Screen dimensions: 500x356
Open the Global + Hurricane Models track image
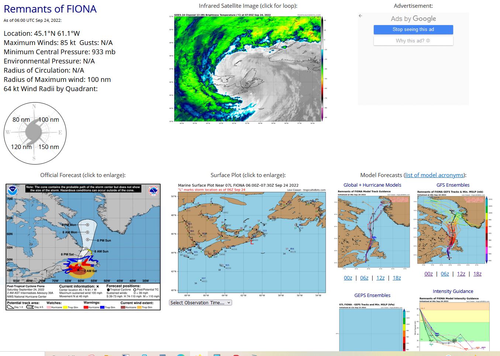(x=373, y=229)
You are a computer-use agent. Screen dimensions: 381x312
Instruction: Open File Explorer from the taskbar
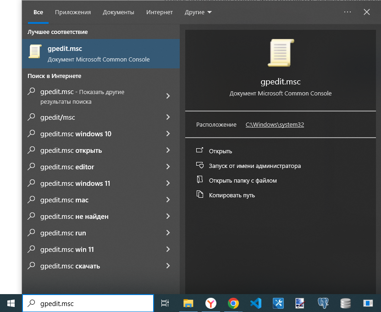click(x=188, y=303)
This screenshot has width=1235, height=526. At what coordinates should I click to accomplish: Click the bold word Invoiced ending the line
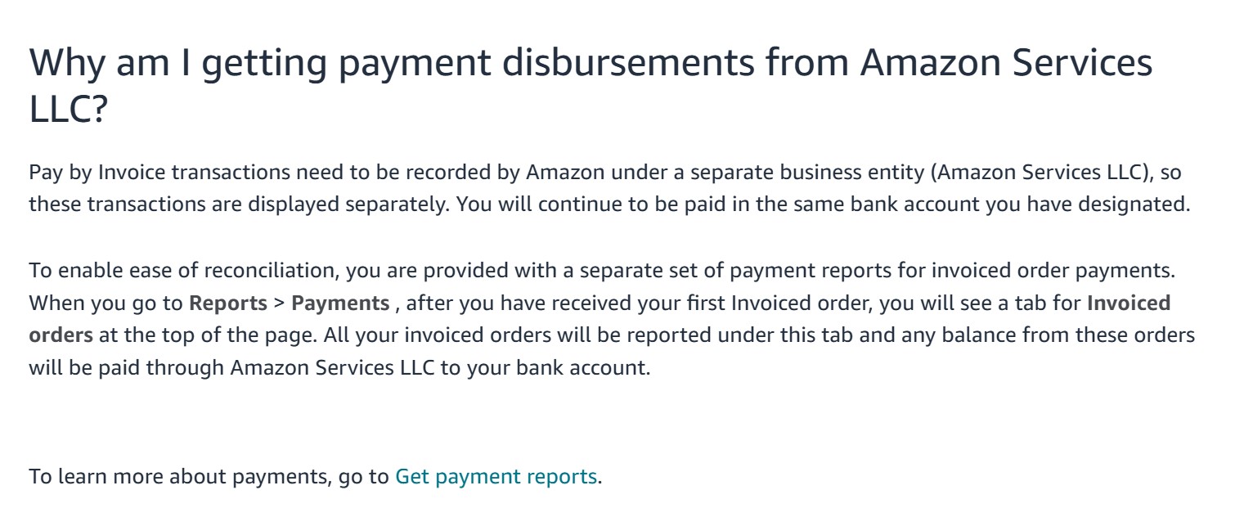point(1129,303)
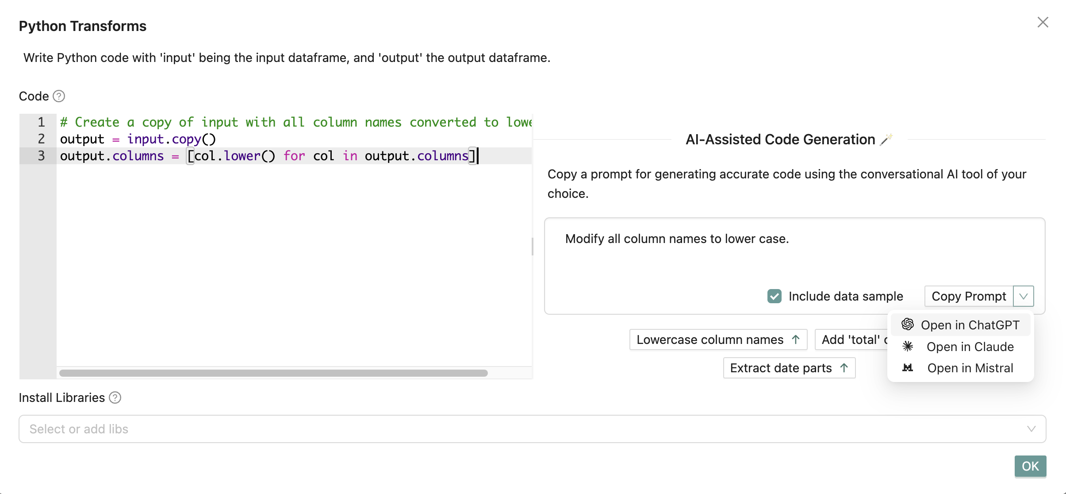Confirm with the OK button
The height and width of the screenshot is (494, 1066).
point(1030,466)
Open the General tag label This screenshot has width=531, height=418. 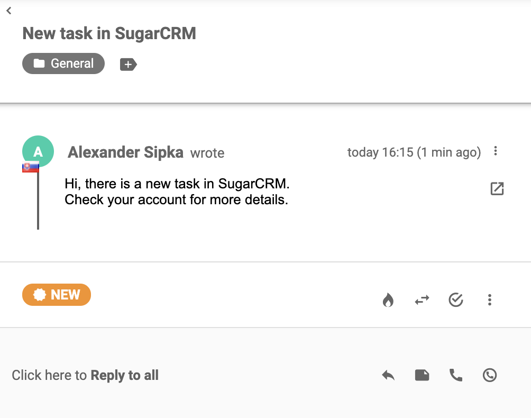click(63, 63)
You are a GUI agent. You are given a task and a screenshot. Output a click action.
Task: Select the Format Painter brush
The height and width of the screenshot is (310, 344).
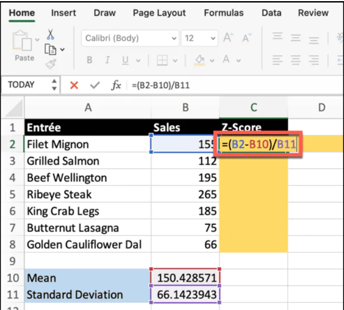point(51,64)
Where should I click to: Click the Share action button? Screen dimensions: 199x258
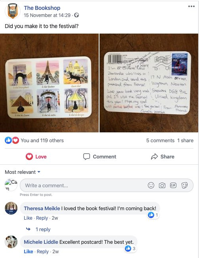click(x=163, y=156)
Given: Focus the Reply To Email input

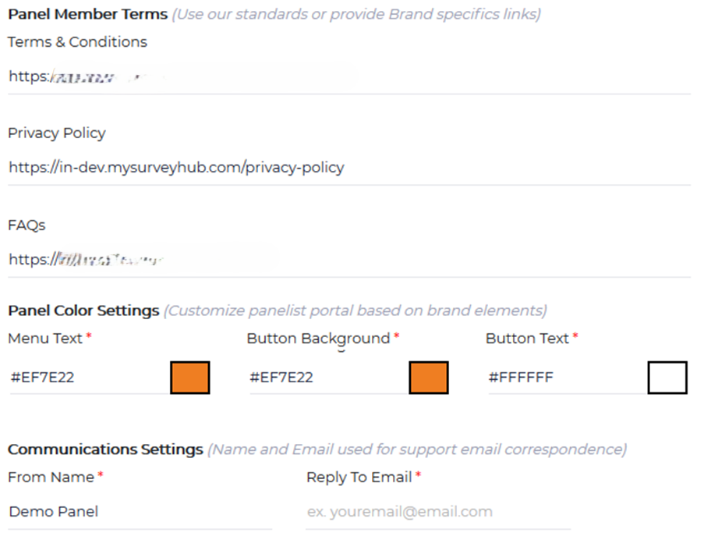Looking at the screenshot, I should pyautogui.click(x=437, y=512).
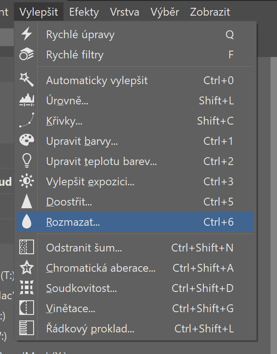Screen dimensions: 277x354
Task: Open the Vrstva menu
Action: (124, 12)
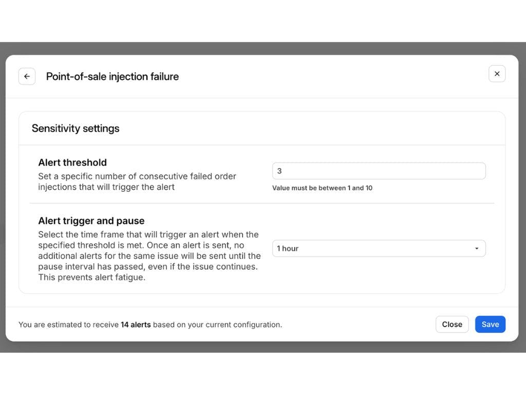Click the Point-of-sale injection failure title
Screen dimensions: 526x395
112,77
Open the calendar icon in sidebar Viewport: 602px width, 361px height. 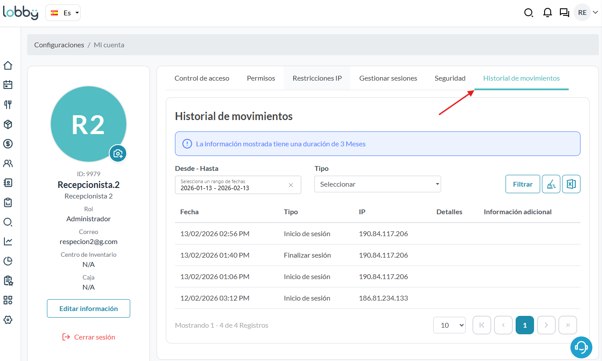[x=8, y=85]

_____

**Exercise details**
Say, as a number only, how many lines of the data contain "agent".

**Your response**
2